Ein Container ist das Herzstück

Modernste digitale Technik hat auch bei den Schaustellerbetrieben längst Einzug gehalten. Nicht nur die Musik kommt aus digitalen Anlagen. Wer ein modernes Fahrgeschäft wie den Jules Verne Tower steuern will, braucht dafür einen extra Server-Container hinter dem Fahrgeschäft. Unscheinbar sieht dieser von außen aus. Mehrere Kabel verbinden ihn mit dem eigentlichen Fahrgeschäft. Wer in ihm steht, hört das leise Surren der Rechner. Kalt ist es auch. Der Raum ist voll klimatisiert. In der Rechenzentrale ist das Fahrprogramm des Riesenkettenfliegers eingespeichert. Soll das Fahrgeschäft loslegen, reicht eine Handbewegung an der Steuerung. „Man muss nur noch auf Start drücken“, erklärt Schausteller Goetzka.

„Es bestand nicht zu einer Sekunde Gefahr.“Alexander Goetzke, Schausteller aus München

Ein Problem wie das während der Festwoche in Straubing ist für Goetzke kein Aufreger. „Jeder Skilift, jedes Förderband bei BMW kann einmal stoppen.“ Selbst, dass die Fahrgäste in luftiger Höhe ausharren mussten, nimmt der Münchner Schausteller locker: „Es bestand nicht zu einer Sekunde Gefahr.“

Trotzdem: Ausfälle wie die vom vergangenen Wochenende werden durch die hohen sicherheitstechnischen Anforderungen an die Fahrgeschäfte wahrscheinlicher. Alleine die Sitze des Riesenkettenfliegers haben mehrere Sensoren, am Sicherheitsbügel und dem Gurt zum Beispiel. „Wenn nur einer auslöst, bleibt das Karussell stehen“, sagt Alexander Goetzka.

Lesen Sie zum Thema auch einen Kommentar unseres Autors Martin Kellermeier:

Bei dem Rock’n Roller Coaster von Lutz Vorlop war das am späten Samstagabend nicht anders. Ein Sicherheits-Blocksystem hatte angesprochen, nachdem ein Wagen nicht mehr genug Schwung hatte, um einen Berg der 980 Meter langen Bahn zu erklimmen. „Ein Rad war schwerläufig“, sagt der Schausteller. Eine Rücklaufsperre – ebenfalls eine Sicherheitstechnik – verhinderte ein Zurückrollen der Gondel. Der Wagen blieb in über neun Metern Höhe stecken. In ihm saßen zwei Jugendliche.

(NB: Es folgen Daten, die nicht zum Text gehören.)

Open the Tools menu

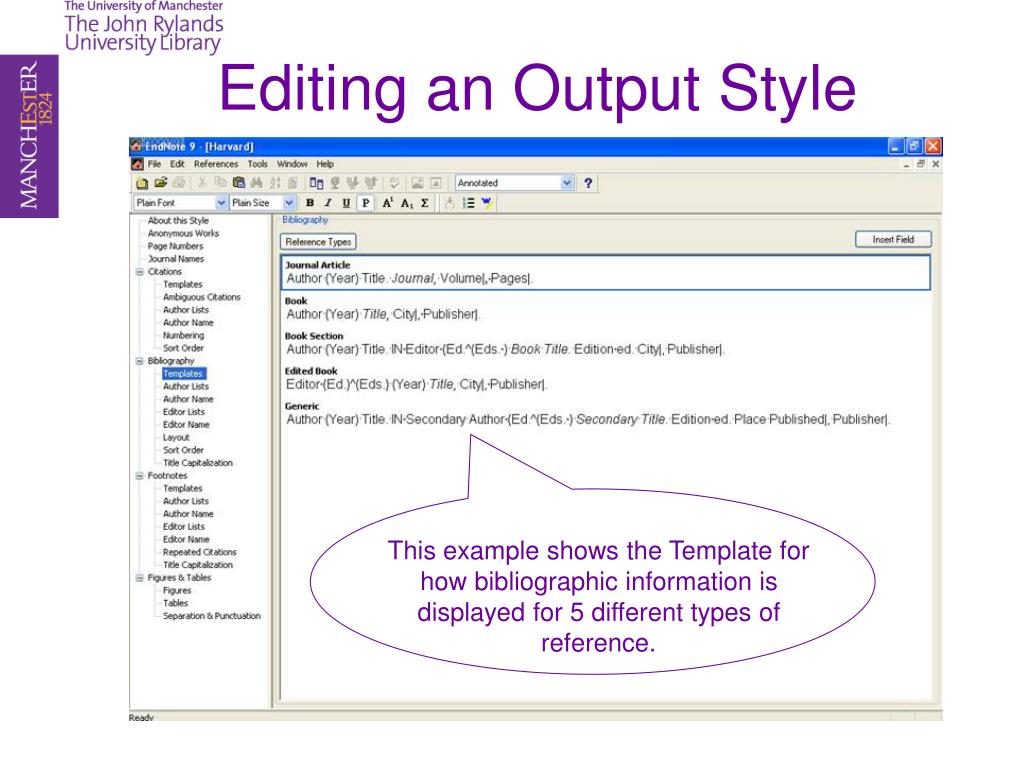259,163
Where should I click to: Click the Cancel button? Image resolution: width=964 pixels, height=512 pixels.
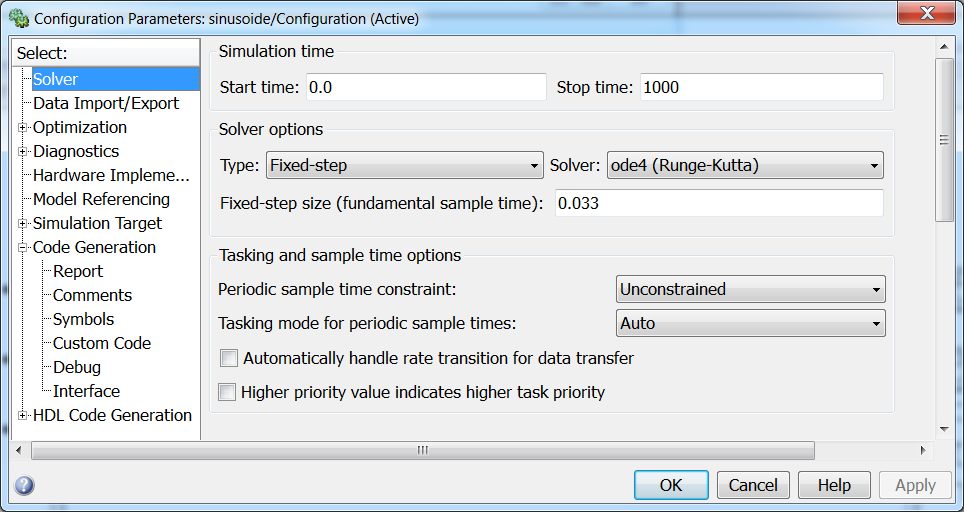click(753, 485)
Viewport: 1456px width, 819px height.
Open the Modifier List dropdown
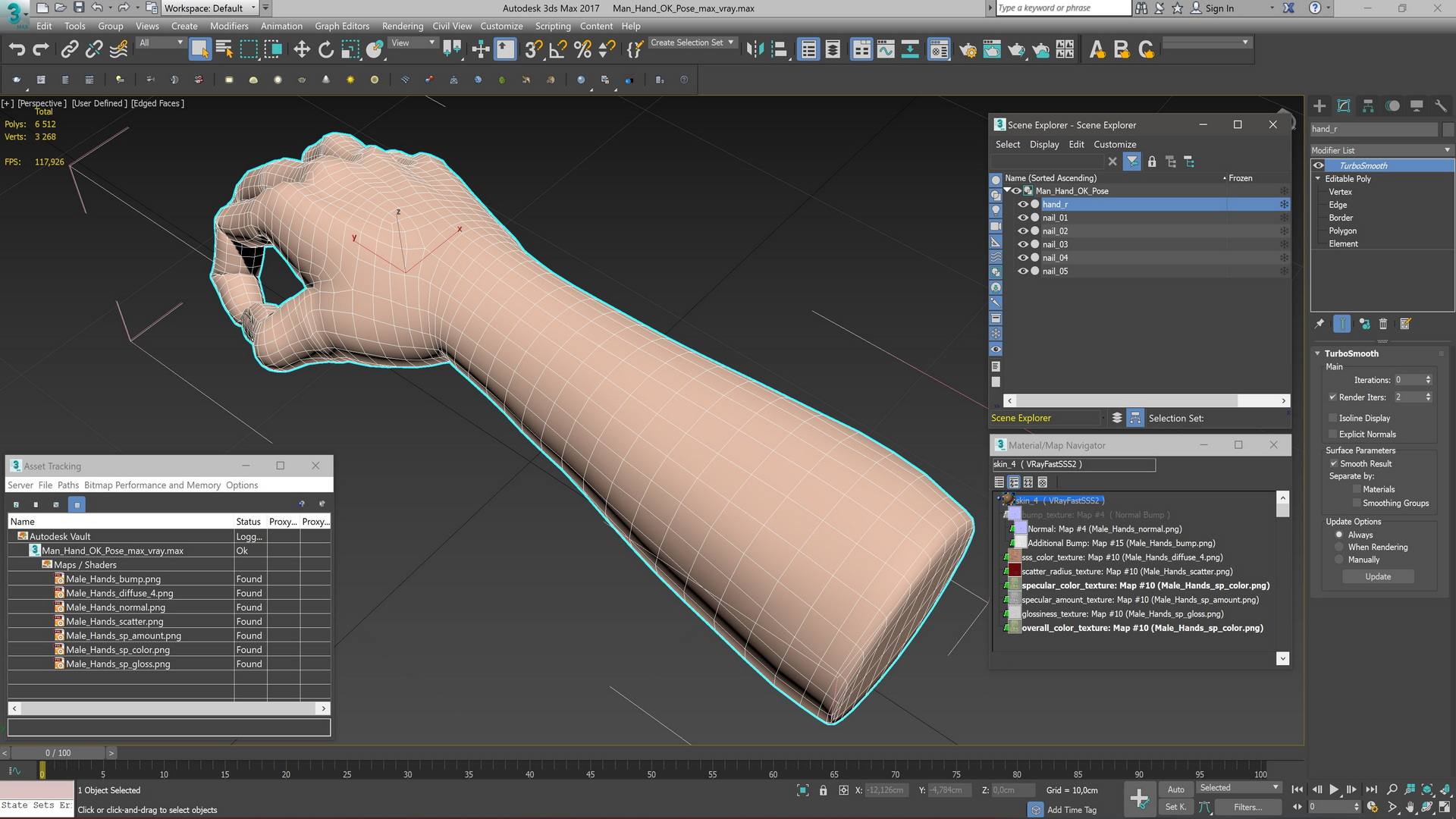[x=1382, y=150]
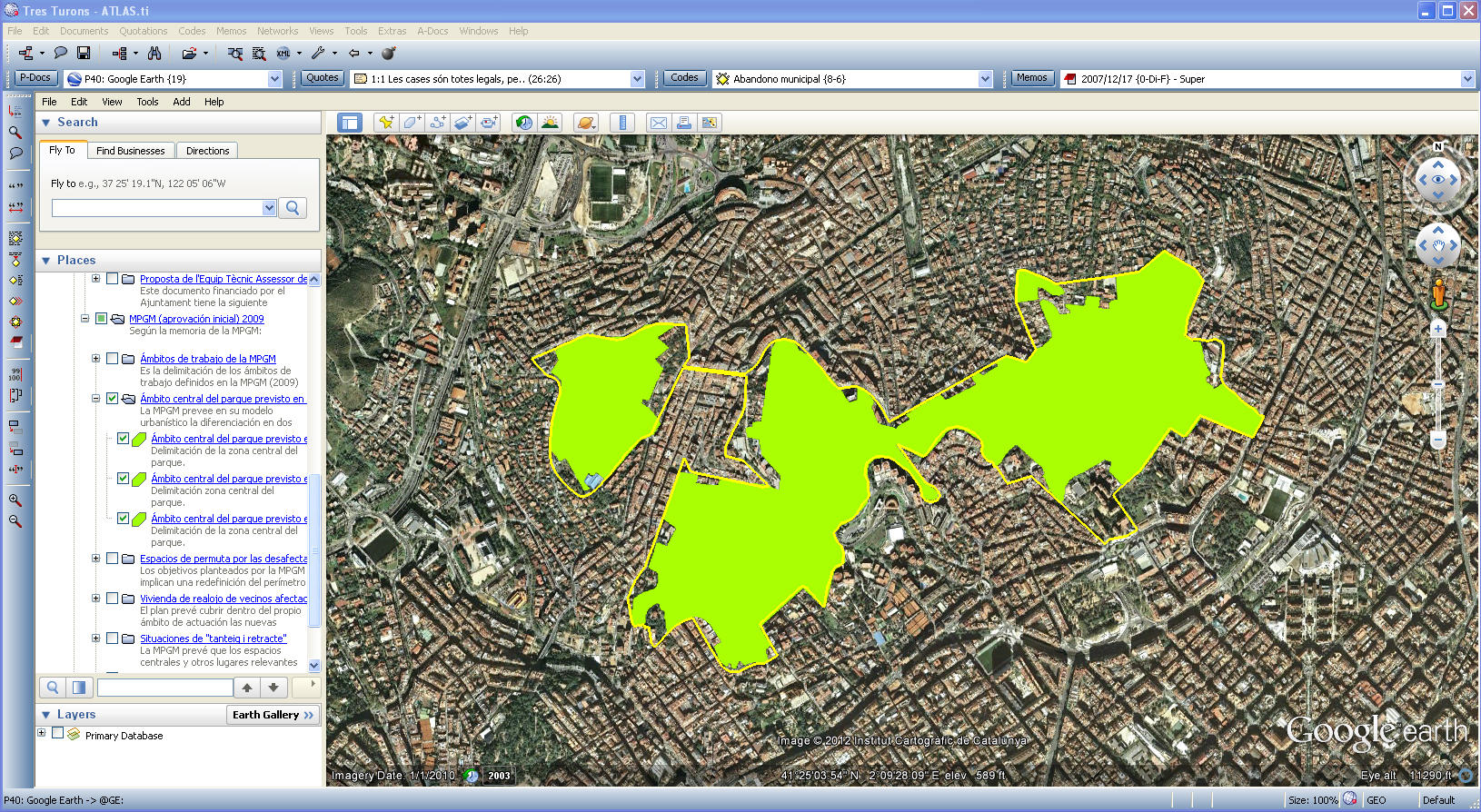Open the Networks menu

tap(277, 31)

Vorlop schickte sofort zwei seiner Männer nach oben, um die Fahrgäste zu beruhigen. Für eine rasche Rettung rief der Schausteller die Feuerwehr. Die kam mit ihrer Drehleiter und konnte helfen.

Kein Notfall, viel Aufsehen

Ein Notfall war das allerdings nicht. Das bestätigte ein Sprecher der Feuerwehr Straubing auf Nachfrage unserer Zeitung. Viel mehr war die Rettung mit der Drehleiter leichter und schneller. Das Abseilen der Fahrgäste hätte viel länger gedauert. Der Einsatz sorgte dennoch in den sozialen Netzwerken für Aufsehen und Diskussionen.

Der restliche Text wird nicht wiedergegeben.